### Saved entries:
------------

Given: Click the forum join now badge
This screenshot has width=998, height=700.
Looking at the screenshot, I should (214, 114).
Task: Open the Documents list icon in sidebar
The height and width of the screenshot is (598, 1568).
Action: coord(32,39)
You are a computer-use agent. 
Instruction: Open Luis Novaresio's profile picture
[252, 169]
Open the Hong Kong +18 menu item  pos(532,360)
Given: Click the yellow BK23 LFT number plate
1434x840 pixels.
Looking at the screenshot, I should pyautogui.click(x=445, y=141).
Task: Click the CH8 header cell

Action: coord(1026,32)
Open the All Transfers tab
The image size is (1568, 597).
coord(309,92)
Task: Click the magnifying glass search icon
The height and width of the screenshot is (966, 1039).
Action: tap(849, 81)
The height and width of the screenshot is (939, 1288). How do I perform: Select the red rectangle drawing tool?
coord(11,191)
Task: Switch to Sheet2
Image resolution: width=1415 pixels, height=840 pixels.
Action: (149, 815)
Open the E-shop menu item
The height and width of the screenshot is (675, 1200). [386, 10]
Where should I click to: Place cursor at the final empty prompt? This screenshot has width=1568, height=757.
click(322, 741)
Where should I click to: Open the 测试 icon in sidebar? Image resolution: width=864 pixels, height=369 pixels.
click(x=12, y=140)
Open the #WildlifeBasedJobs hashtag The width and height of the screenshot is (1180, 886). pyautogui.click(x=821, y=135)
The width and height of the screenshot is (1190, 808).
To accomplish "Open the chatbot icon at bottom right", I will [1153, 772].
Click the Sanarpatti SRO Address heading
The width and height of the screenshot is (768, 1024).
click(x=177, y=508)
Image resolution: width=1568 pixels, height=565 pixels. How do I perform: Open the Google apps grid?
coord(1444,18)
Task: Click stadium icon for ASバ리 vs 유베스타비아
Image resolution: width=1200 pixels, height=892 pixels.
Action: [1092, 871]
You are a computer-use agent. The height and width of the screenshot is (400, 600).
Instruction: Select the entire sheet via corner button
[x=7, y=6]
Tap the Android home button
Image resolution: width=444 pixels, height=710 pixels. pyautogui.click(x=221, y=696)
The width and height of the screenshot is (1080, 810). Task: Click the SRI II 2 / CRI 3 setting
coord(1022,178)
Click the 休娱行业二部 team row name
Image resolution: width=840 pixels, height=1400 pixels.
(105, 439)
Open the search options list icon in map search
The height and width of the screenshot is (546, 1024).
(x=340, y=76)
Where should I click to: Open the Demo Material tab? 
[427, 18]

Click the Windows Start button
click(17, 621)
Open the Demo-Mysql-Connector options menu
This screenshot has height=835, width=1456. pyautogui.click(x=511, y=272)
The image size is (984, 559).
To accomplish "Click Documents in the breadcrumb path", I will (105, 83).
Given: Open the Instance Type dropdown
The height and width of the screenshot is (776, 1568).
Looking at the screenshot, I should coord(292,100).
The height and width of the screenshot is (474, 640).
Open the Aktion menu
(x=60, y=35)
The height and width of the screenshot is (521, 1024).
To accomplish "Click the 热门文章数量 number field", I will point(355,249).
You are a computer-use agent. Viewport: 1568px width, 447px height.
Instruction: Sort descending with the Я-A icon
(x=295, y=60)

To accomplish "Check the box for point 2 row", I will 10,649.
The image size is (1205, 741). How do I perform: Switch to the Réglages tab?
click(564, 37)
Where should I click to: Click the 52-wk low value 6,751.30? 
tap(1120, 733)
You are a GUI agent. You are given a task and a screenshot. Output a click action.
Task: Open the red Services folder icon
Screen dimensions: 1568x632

------------

### WORK TO BE COMPLETED:
All of the data above is to be transcribed without alteration.

### SOLUTION TO THE PROBLEM:
Given: Click the forum join now badge
This screenshot has width=998, height=700.
Looking at the screenshot, I should (214, 114).
Task: Open the Documents list icon in sidebar
The height and width of the screenshot is (598, 1568).
Action: coord(32,39)
You are a computer-use agent. 
Instruction: Open Luis Novaresio's profile picture
[252, 169]
Open the Hong Kong +18 menu item  pos(532,360)
Given: Click the yellow BK23 LFT number plate
1434x840 pixels.
Looking at the screenshot, I should pyautogui.click(x=445, y=141).
Task: Click the CH8 header cell

Action: coord(1026,32)
Open the All Transfers tab
The image size is (1568, 597).
coord(309,92)
Task: Click the magnifying glass search icon
The height and width of the screenshot is (966, 1039).
Action: tap(849, 81)
The height and width of the screenshot is (939, 1288). How do I perform: Select the red rectangle drawing tool?
coord(11,191)
Task: Switch to Sheet2
Image resolution: width=1415 pixels, height=840 pixels.
Action: (149, 815)
Open the E-shop menu item
The height and width of the screenshot is (675, 1200). [386, 10]
Where should I click to: Place cursor at the final empty prompt? This screenshot has width=1568, height=757.
click(322, 741)
Where should I click to: Open the 测试 icon in sidebar? Image resolution: width=864 pixels, height=369 pixels.
click(x=12, y=140)
Open the #WildlifeBasedJobs hashtag The width and height of the screenshot is (1180, 886). pyautogui.click(x=821, y=135)
The width and height of the screenshot is (1190, 808).
To accomplish "Open the chatbot icon at bottom right", I will [1153, 772].
Click the Sanarpatti SRO Address heading
The width and height of the screenshot is (768, 1024).
click(x=177, y=508)
Image resolution: width=1568 pixels, height=565 pixels. How do I perform: Open the Google apps grid?
coord(1444,18)
Task: Click stadium icon for ASバ리 vs 유베스타비아
Image resolution: width=1200 pixels, height=892 pixels.
Action: [1092, 871]
You are a computer-use agent. The height and width of the screenshot is (400, 600).
Instruction: Select the entire sheet via corner button
[x=7, y=6]
Tap the Android home button
Image resolution: width=444 pixels, height=710 pixels. pyautogui.click(x=221, y=696)
The width and height of the screenshot is (1080, 810). Task: Click the SRI II 2 / CRI 3 setting
coord(1022,178)
Click the 休娱行业二部 team row name
Image resolution: width=840 pixels, height=1400 pixels.
(105, 439)
Open the search options list icon in map search
The height and width of the screenshot is (546, 1024).
(x=340, y=76)
Where should I click to: Open the Demo Material tab? 
[427, 18]

Click the Windows Start button
click(17, 621)
Open the Demo-Mysql-Connector options menu
This screenshot has height=835, width=1456. pyautogui.click(x=511, y=272)
The image size is (984, 559).
To accomplish "Click Documents in the breadcrumb path", I will (105, 83).
Given: Open the Instance Type dropdown
The height and width of the screenshot is (776, 1568).
Looking at the screenshot, I should coord(292,100).
The height and width of the screenshot is (474, 640).
Open the Aktion menu
(x=60, y=35)
The height and width of the screenshot is (521, 1024).
To accomplish "Click the 热门文章数量 number field", I will point(355,249).
You are a computer-use agent. Viewport: 1568px width, 447px height.
Instruction: Sort descending with the Я-A icon
(x=295, y=60)

To accomplish "Check the box for point 2 row", I will 10,649.
The image size is (1205, 741). How do I perform: Switch to the Réglages tab?
click(564, 37)
Where should I click to: Click the 52-wk low value 6,751.30? 
tap(1120, 733)
You are a GUI agent. You are given a task and a screenshot. Output a click action.
Task: Open the red Services folder icon
Screen dimensions: 1568x632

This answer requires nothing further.